The distribution of LDL peak diameter and its associated LDL subclass phenotypes among the CCI and UC participants at baseline, 1 and 2 years (Fig. 1) generally indicates a bimodal distribution consistent with the previous categorization of these phenotypes [24]. In the CCI group there was a shift in the proportion of LDL phenotypes from B to A while no changes were seen in the UC group (Fig. 1; Additional file 1: Table S6).

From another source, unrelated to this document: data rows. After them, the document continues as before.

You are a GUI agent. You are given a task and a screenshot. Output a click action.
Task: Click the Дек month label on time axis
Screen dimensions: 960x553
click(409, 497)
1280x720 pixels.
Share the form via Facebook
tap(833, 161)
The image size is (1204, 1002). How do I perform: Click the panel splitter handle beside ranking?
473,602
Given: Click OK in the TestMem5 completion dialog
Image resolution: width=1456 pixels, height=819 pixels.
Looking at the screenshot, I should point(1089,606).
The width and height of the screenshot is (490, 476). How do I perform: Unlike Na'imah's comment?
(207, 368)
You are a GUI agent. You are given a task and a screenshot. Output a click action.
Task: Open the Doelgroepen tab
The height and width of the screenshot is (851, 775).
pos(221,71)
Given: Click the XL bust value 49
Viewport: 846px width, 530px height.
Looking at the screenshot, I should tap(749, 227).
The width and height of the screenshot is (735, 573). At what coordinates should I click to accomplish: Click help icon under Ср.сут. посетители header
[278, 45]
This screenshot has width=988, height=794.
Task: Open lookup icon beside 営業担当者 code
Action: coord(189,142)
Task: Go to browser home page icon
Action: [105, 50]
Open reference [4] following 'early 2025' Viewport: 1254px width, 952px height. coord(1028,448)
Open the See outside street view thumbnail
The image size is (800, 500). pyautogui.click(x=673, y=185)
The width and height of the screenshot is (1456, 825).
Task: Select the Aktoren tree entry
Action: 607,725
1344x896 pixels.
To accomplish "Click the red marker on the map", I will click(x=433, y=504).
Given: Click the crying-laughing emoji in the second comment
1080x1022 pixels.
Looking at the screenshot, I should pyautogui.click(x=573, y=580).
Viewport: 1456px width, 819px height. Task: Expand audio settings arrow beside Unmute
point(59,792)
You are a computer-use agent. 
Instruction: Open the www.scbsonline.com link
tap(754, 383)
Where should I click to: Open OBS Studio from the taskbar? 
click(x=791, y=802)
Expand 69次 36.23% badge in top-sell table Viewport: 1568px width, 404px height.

Changes in lipoprotein subfractions and CIMT in LDL-C and ApoB hypo- and hyper-responders
CCI participants in the quartiles of greatest decrease and increase in LDL-C and in ApoB from baseline to 2 years were categorized into hypo- and hyper-responder groups. One-way MANOVA of the lipoprotein subclasses and LDL peak diameter in LDL-C hypo- versus hyper-responders revealed a significant difference in the overall lipoprotein profile (Pillai’s Trace = 0.66; F = 5.09, P = 6.0 × 10–6). LDL-C hyper-responders had significantly greater VLDL medium, VLDL small, IDL I, IDL II, LDL I, IIa, and IIb compared to hypo-responders at 2 years (Additional file 1: Table S7). There were no significant differences in the lipoprotein profile between ApoB hypo- and hyper-responders (Pillai’s Trace = 0.37; F = 1.75, P = 0.37) Additional file 1: Table S8). No differences in mean CIMT at 2 years between the LDL-C (P = 0.49) and ApoB (P = 0.43) hypo- versus hyper-responders were observed.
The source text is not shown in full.